When you stop to think of it, no religion's morality can be very different from that of its host society. If it were, society would sanction it as ... immoral.
And indeed, despite claims of the religious that their allegedly superior morality is immutable, it does change. A good indicator is what fundamentalists fulminate about in any given era. Christian fundamentalists of 100 years ago railed against hemlines shorter than ankle length, listening to the radio, going to the movies, public display of affection, and un-chaperoned dating. NONE of these things is even on their radar today (except perhaps in the really extreme sects). Now it is more ideological and less behavioral ... no abortions, no reliance on social welfare (except when it's deniable), etc. But behavioral proscriptions are now mostly extreme levels of profanity and of course sexual misbehaviors (except when it's concealed).
Morality is a social construct, which is why what one society sees as Moral another society can see as immoral or amoral.
Individuals use Empathy and Ethics to choose right action, Cultures and societies adopt behavioral standards based upon these and call behaviors within that motif Moral, and ones outside that Immoral.

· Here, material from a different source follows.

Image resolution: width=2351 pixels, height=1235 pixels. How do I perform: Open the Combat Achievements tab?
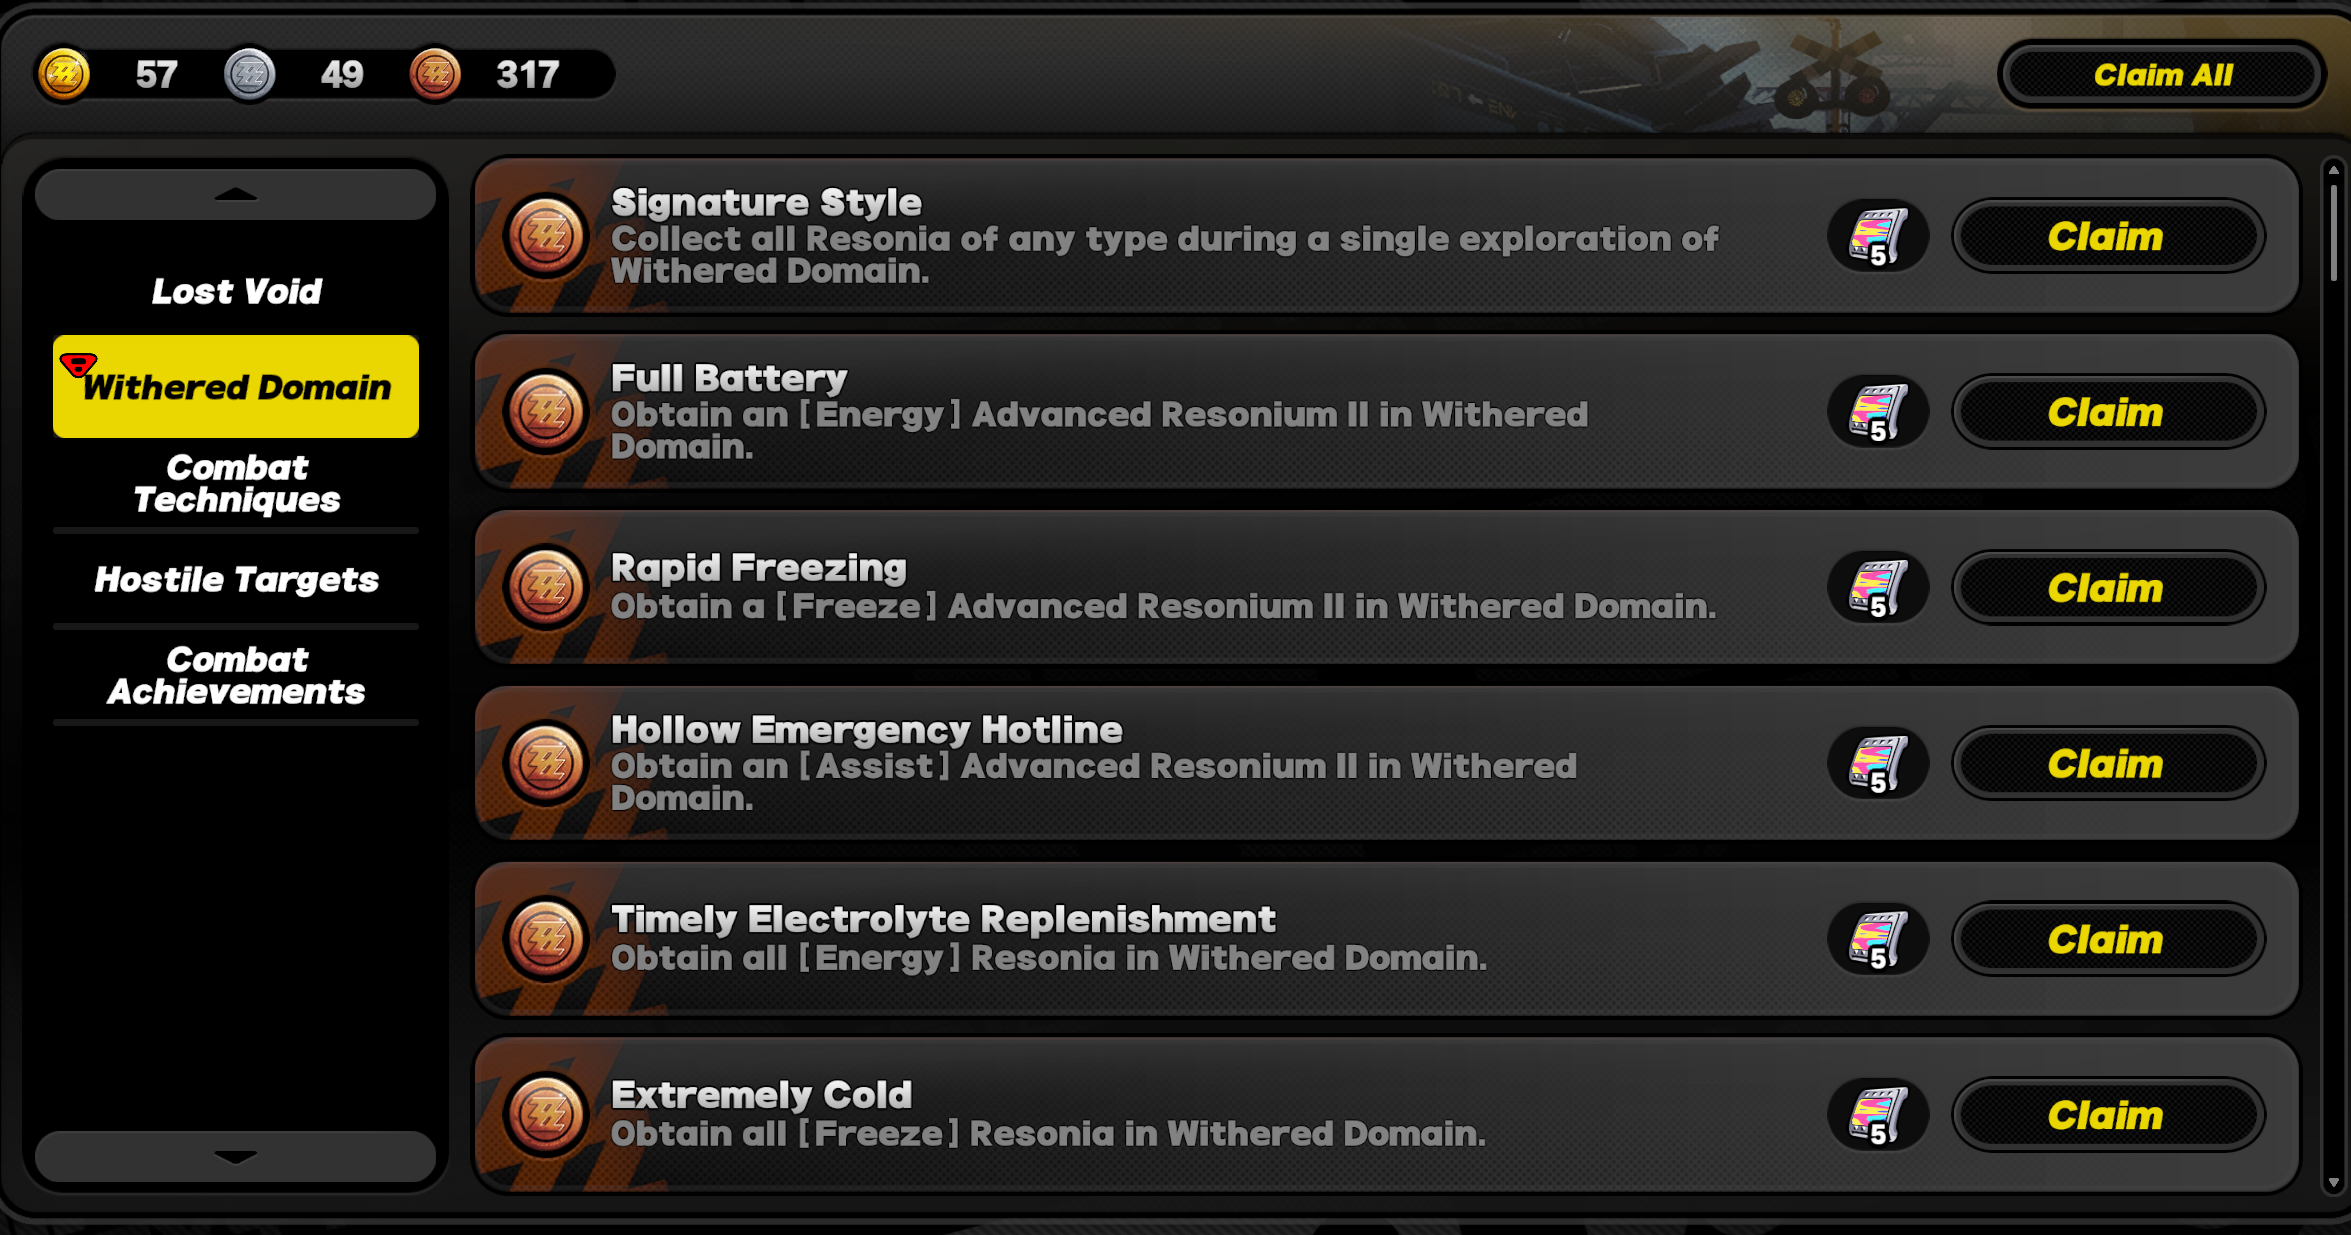click(236, 676)
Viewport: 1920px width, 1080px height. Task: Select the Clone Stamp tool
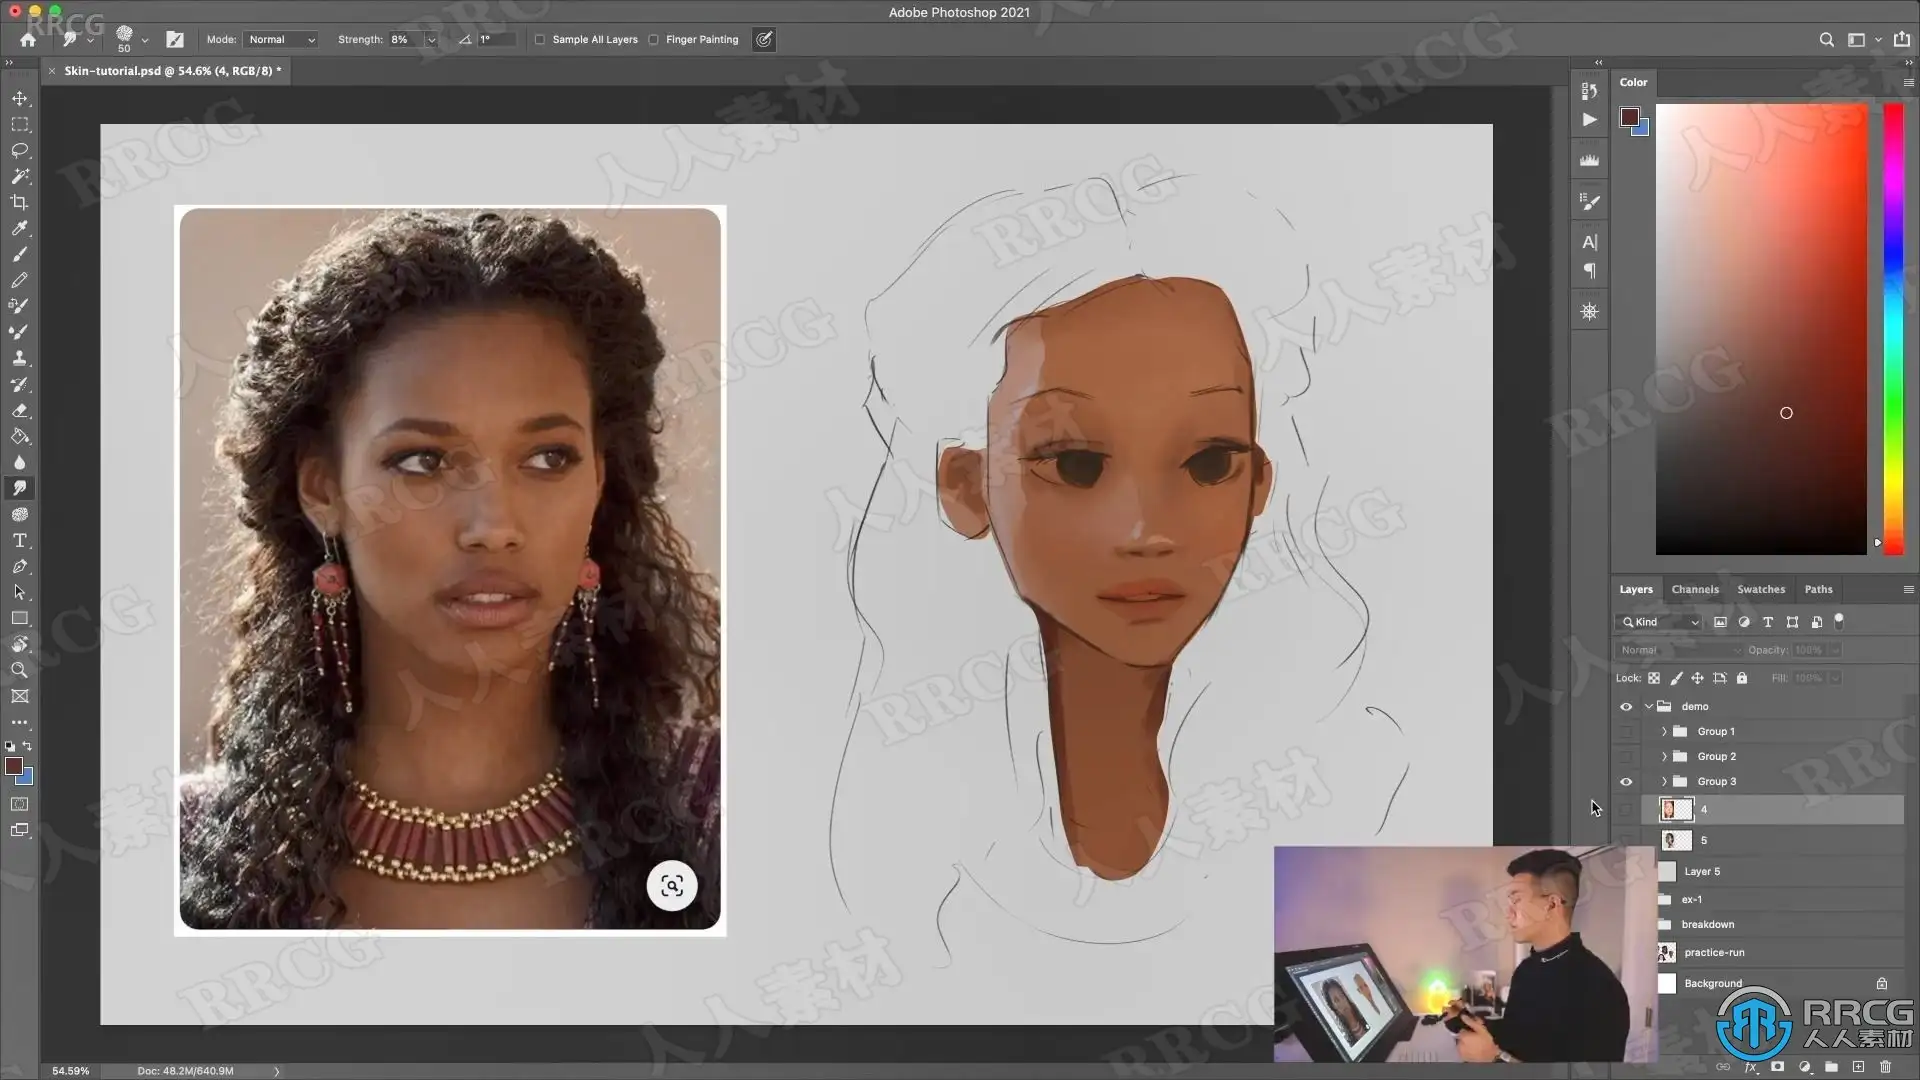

Thusly we see things like forced female mutilation for religious reasons in parts of the Mideast as wholly immoral, while our own society forcibly mutilates small infants for religious reasons and has zero issue with that (this is changing now).
This is reflected in a myriad of ways. We eat Beef (Moral), unless your Hindi (Immoral), same with Pork and so on, culture by culture. Each culture feeling it has it correct because people raised inside any culture tend to adopt it by osmosis when growing up in it.
Morality may have its roots in empathy but it is more: it is a set of rules that serves as an operating system for larger groups of social animals who are too intelligent to organize their lives instinctively and who are interdependent of each other.
(Book recommendation: M. Tomasello: "A natural history of human morality", by far the best account I've ever read about that topic, better than what Frans de Waal has written about it)
I really had to think hard about this when I had my children. I was Catholic; my husband was a non-practicing Jew. Both churches refused to marry us. I read my children Bible stories for the cultural literacy, but I taught them to be kind, honest, and fun to be with (non-judgmental). For me, that just about covered it.
I agree with you that morality comes biologically from evolution but it evidences itself via environment. For instance...if a child is raised in a loving home and taught the golden rule and the repercussions for actions, then that child will learn quicker than a child raised in a horribly abusive house without direction.